**Stated task 1**
In the Summer Olympics excerpt, how far behind the 2016 Rio gold medalist does the writer imagine finishing the Olympic marathon?
**Stated task 2**
Render this sentence from the Summer Olympics excerpt in Spanish: "The quote was attributed to Bill Murray, though I haven't fact-checked it."
**Stated task 3**
Reproduce word for word the stretch of the Summer Olympics excerpt from "I saw a meme" through "Rio in 2016.".

By Meg Walburn Viviano
The Summer Olympics: the time every few years when we remember a whole list of sports we had entirely forgotten about—and the stars of said sports become our heroes for a few weeks. We watch an entire delegation of Americans who have managed to become the best in the nation at something. Whether it’s swimming or gymnastics, skateboarding or table tennis, these athletes have risen above 332 million other U.S. citizens just to earn a spot in the Games.
As a hobby distance runner, I watch the men’s and women’s track events, the marathon, and the triathlon in awe, knowing how much training and dedication it takes to run even half as fast. As a former NCAA Division 3 rower, I watch the rowing events knowing just how much power, speed and precision is behind every stroke.
I saw a meme this week which first circulated during the 2016 Rio Olympics that reads, “Every Olympic event should include one regular person competing, for reference.” The quote was attributed to Bill Murray, though I haven’t fact-checked it. I appreciate the notion, as I imagine myself competing in the Olympic marathon, running a personal-record time and still finishing an hour and six minutes behind the gold medalist at Rio in 2016.

(Records in a dataset)
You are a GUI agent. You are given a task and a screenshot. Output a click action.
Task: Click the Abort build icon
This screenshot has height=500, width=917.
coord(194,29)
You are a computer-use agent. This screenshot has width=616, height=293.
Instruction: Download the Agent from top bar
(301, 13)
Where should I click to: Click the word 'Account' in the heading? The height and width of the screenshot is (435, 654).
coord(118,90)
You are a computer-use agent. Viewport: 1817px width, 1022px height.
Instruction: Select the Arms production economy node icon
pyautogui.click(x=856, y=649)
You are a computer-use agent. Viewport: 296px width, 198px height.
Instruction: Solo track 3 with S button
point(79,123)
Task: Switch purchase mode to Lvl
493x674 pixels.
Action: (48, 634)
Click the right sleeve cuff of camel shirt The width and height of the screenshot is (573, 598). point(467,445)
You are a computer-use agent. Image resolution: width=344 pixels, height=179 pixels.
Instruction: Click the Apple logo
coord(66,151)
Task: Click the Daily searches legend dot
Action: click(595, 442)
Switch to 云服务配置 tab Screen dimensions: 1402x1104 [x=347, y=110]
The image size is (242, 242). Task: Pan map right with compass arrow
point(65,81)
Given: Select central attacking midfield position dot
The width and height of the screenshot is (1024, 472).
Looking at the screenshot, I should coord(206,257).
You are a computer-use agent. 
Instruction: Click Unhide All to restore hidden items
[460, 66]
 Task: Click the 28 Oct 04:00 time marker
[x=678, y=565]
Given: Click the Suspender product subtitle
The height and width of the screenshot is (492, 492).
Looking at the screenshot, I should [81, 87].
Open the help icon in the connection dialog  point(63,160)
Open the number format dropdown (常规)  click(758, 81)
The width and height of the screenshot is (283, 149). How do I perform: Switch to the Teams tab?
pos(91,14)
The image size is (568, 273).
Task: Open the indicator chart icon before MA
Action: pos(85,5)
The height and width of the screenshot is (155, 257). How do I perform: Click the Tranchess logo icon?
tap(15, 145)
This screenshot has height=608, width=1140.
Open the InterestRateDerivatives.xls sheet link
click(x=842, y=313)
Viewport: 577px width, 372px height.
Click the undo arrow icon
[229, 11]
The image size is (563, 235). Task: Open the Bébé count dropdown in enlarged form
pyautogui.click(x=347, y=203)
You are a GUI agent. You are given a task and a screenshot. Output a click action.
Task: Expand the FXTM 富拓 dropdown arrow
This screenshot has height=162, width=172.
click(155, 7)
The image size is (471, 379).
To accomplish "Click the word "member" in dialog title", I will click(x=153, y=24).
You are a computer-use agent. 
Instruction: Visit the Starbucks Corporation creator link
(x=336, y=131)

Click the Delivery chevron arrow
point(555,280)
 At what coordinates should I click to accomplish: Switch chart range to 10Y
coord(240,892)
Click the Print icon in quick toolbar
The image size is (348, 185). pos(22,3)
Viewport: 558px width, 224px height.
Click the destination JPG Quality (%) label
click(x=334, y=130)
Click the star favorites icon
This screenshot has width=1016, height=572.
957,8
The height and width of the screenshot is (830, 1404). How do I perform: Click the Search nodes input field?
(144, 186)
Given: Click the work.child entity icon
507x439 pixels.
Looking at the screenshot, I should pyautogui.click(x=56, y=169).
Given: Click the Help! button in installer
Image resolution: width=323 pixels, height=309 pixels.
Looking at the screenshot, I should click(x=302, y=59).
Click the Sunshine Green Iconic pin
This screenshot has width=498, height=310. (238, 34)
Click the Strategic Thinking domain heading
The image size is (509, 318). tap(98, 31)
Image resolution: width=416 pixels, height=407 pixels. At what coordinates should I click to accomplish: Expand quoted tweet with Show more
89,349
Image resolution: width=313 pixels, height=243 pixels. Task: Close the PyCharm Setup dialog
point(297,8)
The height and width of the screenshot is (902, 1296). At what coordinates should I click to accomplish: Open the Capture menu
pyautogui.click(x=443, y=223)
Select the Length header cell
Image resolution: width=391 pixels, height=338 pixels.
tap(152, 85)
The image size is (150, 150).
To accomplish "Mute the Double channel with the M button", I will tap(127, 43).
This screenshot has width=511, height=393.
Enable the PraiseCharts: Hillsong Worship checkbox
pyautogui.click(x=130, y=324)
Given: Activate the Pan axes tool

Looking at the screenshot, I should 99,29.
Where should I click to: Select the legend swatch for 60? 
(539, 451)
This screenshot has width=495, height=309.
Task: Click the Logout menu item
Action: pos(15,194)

**Correct result 1**
An hour and six minutes.

**Correct result 2**
La cita se atribuyó a Bill Murray, aunque no he comprobado si es cierta.

**Correct result 3**
I saw a meme this week which first circulated during the 2016 Rio Olympics that reads, “Every Olympic event should include one regular person competing, for reference.” The quote was attributed to Bill Murray, though I haven’t fact-checked it. I appreciate the notion, as I imagine myself competing in the Olympic marathon, running a personal-record time and still finishing an hour and six minutes behind the gold medalist at Rio in 2016.